▸ PROBLEM DETAILS: Please reproduce everything from "- Northern France" down to "University of Utah." in the passage about the 379th Infantry Regiment, word for word.

The 379th Infantry Regiment's distinctive unit insignia (DUI) and coat of arms depict an azure blue shield "on a bend with gules fimbriated or three bendlets wavy of the like", blue being the traditional color of infantry.

The regiment's motto, Ad Finem, appears on the DUI and is a Latin phrase that means “To the End.” The coat of arms of the 379th Infantry depicts the statue called The Lexington Minuteman that was sculpted by Henry Hudson Kitson and is located at the Lexington Battle Green.

== Campaign Participation Credit ==
The 379th Infantry Regiment's campaign participation credit includes:

World War II

- Northern France
- Rhineland
- Ardennes-Alsace
- Central Europe

== Notable Members ==

- Charles R. Hughes: Private in Company E, 379th Infantry Regiment. Hughes was from Coatesville, Pennsylvania and enrolled at West Chester University shortly before the war. Hughes served as a scout for company E, Hughes is noted for having eliminated an entire enemy squad of Waffen-SS soldiers while being severely wounded in his left leg. Hughes later attended the University of Utah.

▸ RECORD EXCERPTS:
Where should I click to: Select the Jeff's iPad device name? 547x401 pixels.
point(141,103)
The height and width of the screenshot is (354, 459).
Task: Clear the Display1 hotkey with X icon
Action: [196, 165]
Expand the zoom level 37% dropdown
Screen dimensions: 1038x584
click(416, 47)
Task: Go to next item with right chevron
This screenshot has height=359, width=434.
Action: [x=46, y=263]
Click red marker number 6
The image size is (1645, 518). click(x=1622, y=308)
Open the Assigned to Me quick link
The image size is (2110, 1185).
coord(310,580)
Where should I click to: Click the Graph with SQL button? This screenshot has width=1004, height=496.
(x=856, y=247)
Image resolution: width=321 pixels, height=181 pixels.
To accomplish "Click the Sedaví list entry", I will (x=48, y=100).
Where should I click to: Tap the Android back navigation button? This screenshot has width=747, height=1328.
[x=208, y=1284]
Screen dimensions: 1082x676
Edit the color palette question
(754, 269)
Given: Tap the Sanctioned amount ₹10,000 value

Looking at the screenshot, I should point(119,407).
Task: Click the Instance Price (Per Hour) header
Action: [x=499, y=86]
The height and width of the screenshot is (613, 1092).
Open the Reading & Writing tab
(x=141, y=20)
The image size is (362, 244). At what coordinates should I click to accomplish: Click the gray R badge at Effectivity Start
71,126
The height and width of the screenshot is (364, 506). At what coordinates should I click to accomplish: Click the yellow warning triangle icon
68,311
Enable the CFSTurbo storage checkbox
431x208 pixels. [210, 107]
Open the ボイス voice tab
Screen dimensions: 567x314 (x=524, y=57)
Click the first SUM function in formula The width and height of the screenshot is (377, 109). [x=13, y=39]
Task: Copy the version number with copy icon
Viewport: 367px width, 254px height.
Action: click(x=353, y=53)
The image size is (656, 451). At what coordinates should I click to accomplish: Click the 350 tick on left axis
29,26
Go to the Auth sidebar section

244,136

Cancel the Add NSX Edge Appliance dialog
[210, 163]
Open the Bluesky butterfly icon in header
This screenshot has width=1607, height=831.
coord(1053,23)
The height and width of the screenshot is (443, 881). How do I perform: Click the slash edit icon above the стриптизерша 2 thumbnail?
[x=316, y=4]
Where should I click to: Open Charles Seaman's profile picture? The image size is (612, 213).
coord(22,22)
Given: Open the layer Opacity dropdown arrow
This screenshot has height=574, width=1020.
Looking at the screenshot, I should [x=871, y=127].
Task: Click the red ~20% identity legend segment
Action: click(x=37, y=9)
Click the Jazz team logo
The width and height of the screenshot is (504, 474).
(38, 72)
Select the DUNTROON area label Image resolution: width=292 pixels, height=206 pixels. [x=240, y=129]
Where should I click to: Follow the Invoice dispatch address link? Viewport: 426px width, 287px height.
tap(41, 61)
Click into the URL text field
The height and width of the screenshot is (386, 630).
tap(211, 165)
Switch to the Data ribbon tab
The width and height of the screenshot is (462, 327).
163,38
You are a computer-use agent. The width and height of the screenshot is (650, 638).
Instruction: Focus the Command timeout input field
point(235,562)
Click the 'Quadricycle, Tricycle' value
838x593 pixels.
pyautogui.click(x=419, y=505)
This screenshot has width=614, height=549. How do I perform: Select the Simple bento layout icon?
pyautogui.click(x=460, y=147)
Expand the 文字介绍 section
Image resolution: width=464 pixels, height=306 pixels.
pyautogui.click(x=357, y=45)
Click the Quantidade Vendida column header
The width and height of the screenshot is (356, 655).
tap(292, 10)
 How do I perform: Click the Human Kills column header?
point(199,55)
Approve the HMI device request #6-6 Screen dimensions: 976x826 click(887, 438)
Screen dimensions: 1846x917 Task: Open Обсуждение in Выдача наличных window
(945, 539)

▸ RESPONSE TO THE TASK:
- Northern France
- Rhineland
- Ardennes-Alsace
- Central Europe

== Notable Members ==

- Charles R. Hughes: Private in Company E, 379th Infantry Regiment. Hughes was from Coatesville, Pennsylvania and enrolled at West Chester University shortly before the war. Hughes served as a scout for company E, Hughes is noted for having eliminated an entire enemy squad of Waffen-SS soldiers while being severely wounded in his left leg. Hughes later attended the University of Utah.